Among the lines of the listing below, retype exactly those from the one containing "Where should I click to: Switch to the Бюджеты" through the one containing "Task: Click the settings gear icon in header", both included. Do not include pictures.

+++ SUPPLIED MATERIAL +++

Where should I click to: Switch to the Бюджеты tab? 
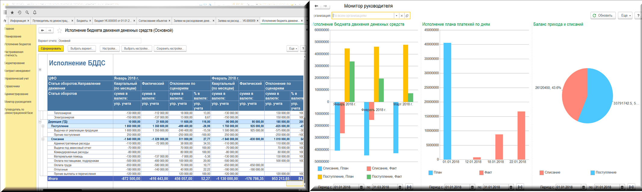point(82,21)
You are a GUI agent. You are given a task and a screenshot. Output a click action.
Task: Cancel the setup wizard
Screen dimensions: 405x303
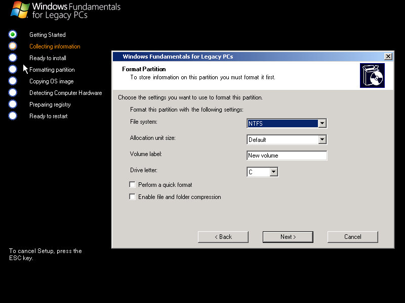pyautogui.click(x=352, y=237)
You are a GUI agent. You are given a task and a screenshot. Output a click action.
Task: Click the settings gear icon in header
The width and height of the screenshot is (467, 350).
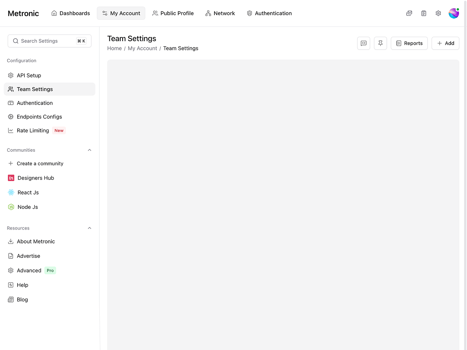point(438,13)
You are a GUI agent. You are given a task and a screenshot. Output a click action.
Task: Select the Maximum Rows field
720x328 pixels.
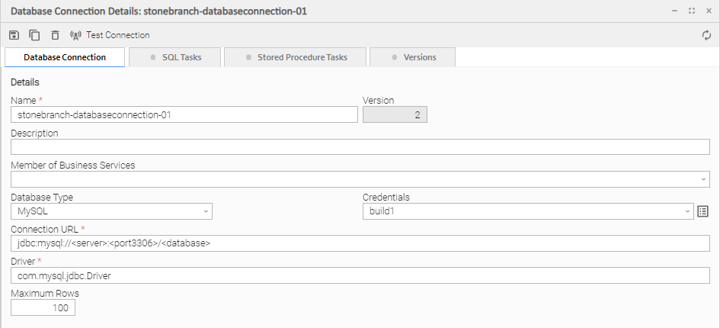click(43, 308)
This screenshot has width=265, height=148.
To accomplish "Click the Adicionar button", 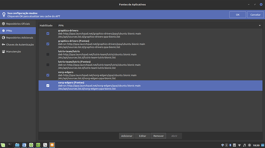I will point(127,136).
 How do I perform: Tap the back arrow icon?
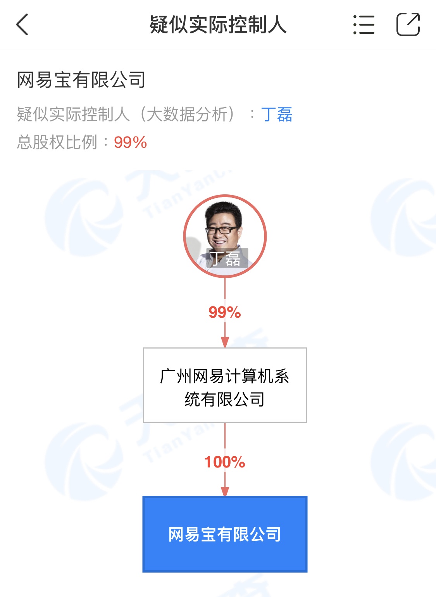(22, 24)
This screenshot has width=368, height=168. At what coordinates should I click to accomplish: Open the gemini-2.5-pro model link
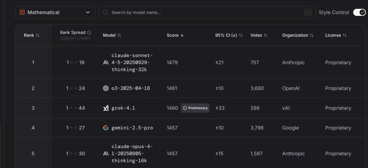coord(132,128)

+++
+++ SUPPLIED MATERIAL +++

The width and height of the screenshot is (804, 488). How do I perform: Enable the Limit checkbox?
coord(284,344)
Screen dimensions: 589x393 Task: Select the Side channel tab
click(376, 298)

+++
+++ SUPPLIED MATERIAL +++

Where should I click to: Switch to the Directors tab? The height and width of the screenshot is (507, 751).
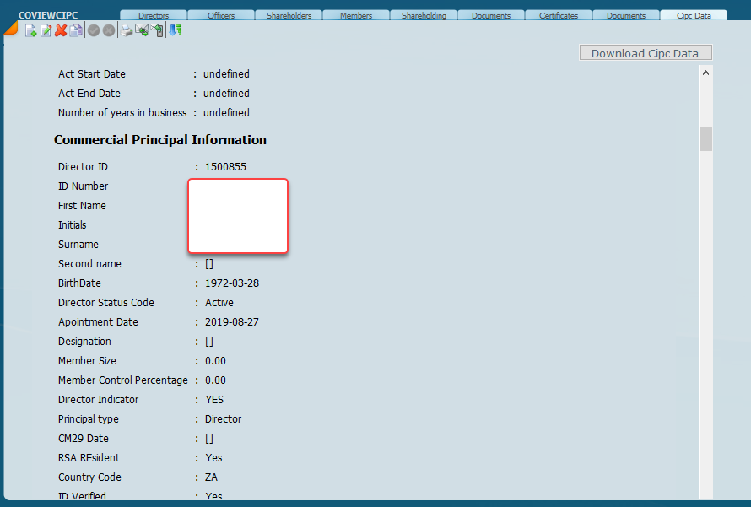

+++

> **RESULT**
Where should I click to: Switch to the Бюджеты tab? 
point(82,21)
You are a GUI agent. You are given a task and a screenshot. Output a click action.
Task: Cancel the setup wizard
Screen dimensions: 405x303
pyautogui.click(x=352, y=237)
You are a GUI agent. You are given a task and a screenshot. Output a click action.
Task: Click the settings gear icon in header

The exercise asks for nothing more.